*EXERCISE GOAL*. Go through the data and copy each line that holds "computer".

- - -

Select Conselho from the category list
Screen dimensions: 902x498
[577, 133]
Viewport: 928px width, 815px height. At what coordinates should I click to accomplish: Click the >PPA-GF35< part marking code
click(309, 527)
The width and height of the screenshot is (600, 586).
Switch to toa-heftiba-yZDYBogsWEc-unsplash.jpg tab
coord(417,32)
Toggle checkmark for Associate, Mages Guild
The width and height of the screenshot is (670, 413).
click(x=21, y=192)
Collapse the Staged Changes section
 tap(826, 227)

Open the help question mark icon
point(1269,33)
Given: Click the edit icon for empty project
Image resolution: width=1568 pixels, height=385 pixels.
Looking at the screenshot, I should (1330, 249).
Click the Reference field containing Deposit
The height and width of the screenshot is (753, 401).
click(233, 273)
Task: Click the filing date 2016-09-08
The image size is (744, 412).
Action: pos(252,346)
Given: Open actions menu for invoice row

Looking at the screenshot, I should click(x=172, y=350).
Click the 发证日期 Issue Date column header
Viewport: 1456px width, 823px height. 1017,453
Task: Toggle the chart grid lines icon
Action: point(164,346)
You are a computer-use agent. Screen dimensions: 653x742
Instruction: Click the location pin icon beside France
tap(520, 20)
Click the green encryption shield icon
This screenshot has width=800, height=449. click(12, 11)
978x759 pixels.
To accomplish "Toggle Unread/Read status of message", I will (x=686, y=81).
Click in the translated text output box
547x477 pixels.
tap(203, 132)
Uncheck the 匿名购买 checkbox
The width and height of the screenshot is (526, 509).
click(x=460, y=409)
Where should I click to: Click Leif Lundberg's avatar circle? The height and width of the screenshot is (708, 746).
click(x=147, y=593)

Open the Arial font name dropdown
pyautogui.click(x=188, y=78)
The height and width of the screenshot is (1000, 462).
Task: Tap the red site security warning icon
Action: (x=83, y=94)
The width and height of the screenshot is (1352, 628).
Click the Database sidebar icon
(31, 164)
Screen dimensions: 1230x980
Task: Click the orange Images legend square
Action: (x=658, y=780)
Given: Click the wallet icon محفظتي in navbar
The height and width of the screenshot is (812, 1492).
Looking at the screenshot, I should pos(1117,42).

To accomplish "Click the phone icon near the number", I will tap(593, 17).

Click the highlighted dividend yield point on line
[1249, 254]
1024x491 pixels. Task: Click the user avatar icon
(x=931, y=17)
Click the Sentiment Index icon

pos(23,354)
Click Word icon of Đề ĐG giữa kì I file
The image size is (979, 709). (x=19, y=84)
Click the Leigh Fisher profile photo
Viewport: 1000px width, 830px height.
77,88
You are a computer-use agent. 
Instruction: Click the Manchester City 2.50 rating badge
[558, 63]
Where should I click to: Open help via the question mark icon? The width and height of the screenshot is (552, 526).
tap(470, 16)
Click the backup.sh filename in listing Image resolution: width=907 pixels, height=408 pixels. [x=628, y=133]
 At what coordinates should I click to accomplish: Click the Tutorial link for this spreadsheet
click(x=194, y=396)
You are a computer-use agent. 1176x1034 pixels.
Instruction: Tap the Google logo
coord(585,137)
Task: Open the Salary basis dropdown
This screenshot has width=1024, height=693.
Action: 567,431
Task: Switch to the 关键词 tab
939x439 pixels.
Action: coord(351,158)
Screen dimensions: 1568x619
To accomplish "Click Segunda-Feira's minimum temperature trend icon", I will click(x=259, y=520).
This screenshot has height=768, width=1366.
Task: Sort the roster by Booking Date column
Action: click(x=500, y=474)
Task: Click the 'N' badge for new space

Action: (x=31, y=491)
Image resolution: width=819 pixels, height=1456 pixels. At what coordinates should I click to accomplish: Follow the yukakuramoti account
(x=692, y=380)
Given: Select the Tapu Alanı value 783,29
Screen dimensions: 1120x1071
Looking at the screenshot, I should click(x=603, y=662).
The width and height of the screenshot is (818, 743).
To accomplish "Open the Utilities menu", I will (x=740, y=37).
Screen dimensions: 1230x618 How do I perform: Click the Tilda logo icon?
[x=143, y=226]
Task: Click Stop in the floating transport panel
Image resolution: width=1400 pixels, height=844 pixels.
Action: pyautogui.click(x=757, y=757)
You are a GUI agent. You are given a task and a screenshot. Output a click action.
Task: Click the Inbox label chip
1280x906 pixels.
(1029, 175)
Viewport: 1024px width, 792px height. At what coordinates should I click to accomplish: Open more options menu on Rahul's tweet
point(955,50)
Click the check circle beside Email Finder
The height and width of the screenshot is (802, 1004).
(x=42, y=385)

- - -

*ANSWER BELOW*.
You are a computer-use agent. Screen dimensions: 653x742
You are a computer-use agent. 
You are a computer-use agent. 1176x1034 pixels.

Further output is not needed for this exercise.